Swap Ollama for llama.cpp. Replace SQLite with Postgres. Bring your own agents written in any framework. Cohort doesn't care -- it talks protocols, not implementations.
@runtime_checkable class AgentProfile(Protocol): """Duck-typed interface for agent profiles. Any object with these attributes satisfies the protocol. No subclassing required.""" name: str role: str capabilities: list[str] def relevance_score(self, topic: str) -> float: ... def can_contribute(self, context: dict) -> bool: ...
That's the complete agent contract. Three attributes, two methods. If your object has them, Cohort can use it -- no imports, no inheritance.
Executive Briefings
Auto-generated HTML reports show what your AI team did overnight: agent activity narratives, intel summaries, task execution metrics, and system health. Delivered to your inbox or served from a local dashboard.
Persistent Memory
Every agent has a persistent memory store that accumulates domain knowledge across sessions. When a security agent learns about a new vulnerability class, that knowledge is available in every future audit -- not just the current conversation.
Overnight training pipelines research topics, curate materials from a document library, inject verified facts, and assess agent performance automatically. Agents don't just run tasks -- they develop expertise over time.

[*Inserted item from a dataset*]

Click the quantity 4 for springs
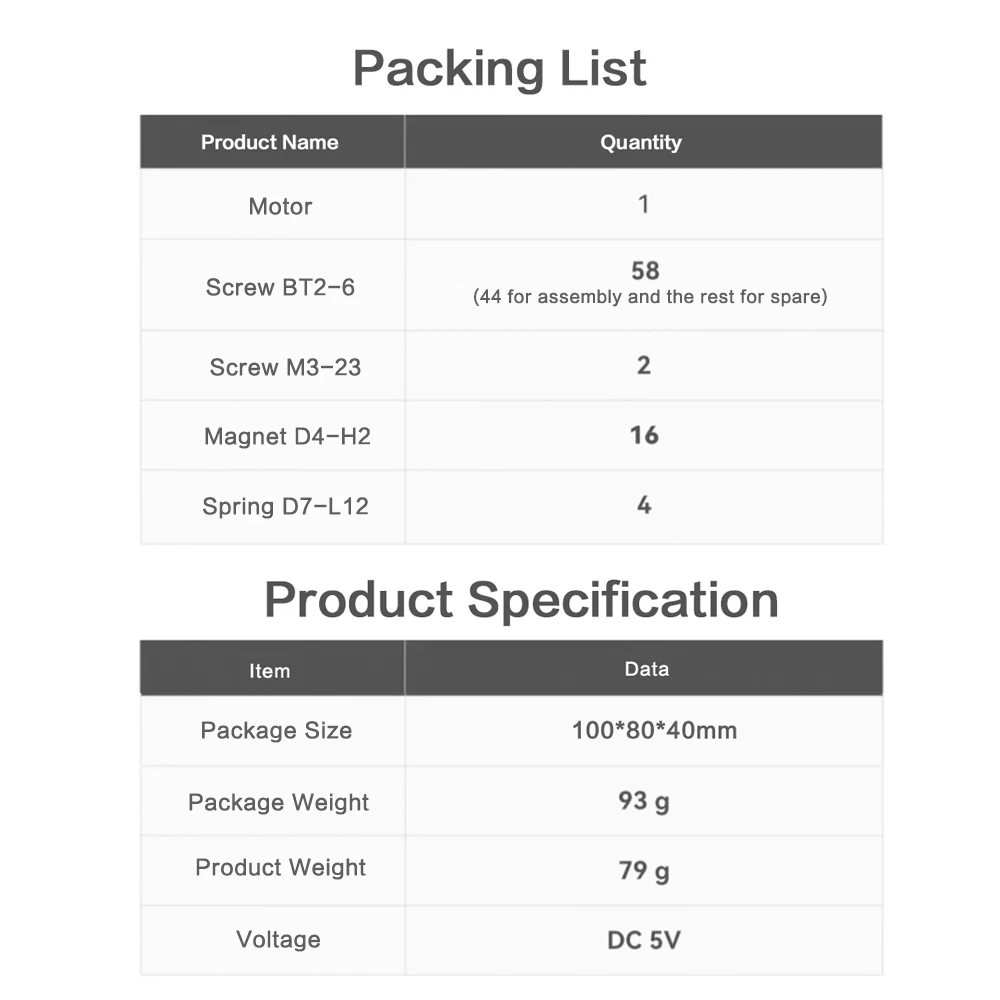 tap(644, 505)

// Training scores { "fact": "Completed training on parallel_change_pattern (score: 100.0%)", "learned_from": "teacher_agent", "confidence": "high" } // Assessment remediation -- learned from mistakes { "fact": "Always include concrete code snippets when explaining Python concepts - never describe without demonstrating", "learned_from": "assessment_remediation" } // Deep domain knowledge injected by training pipeline { "fact": "asyncio.TaskGroup (Python 3.11+) provides structured concurrency: all tasks awaited together, if any raises an exception all siblings are cancelled. Replaces gather().", "learned_from": "pattern_knowledge", "confidence": "medium" }
Real entries from the python_developer agent. Training scores, lessons from failed assessments, and domain knowledge -- all persisted across sessions and used in future tasks.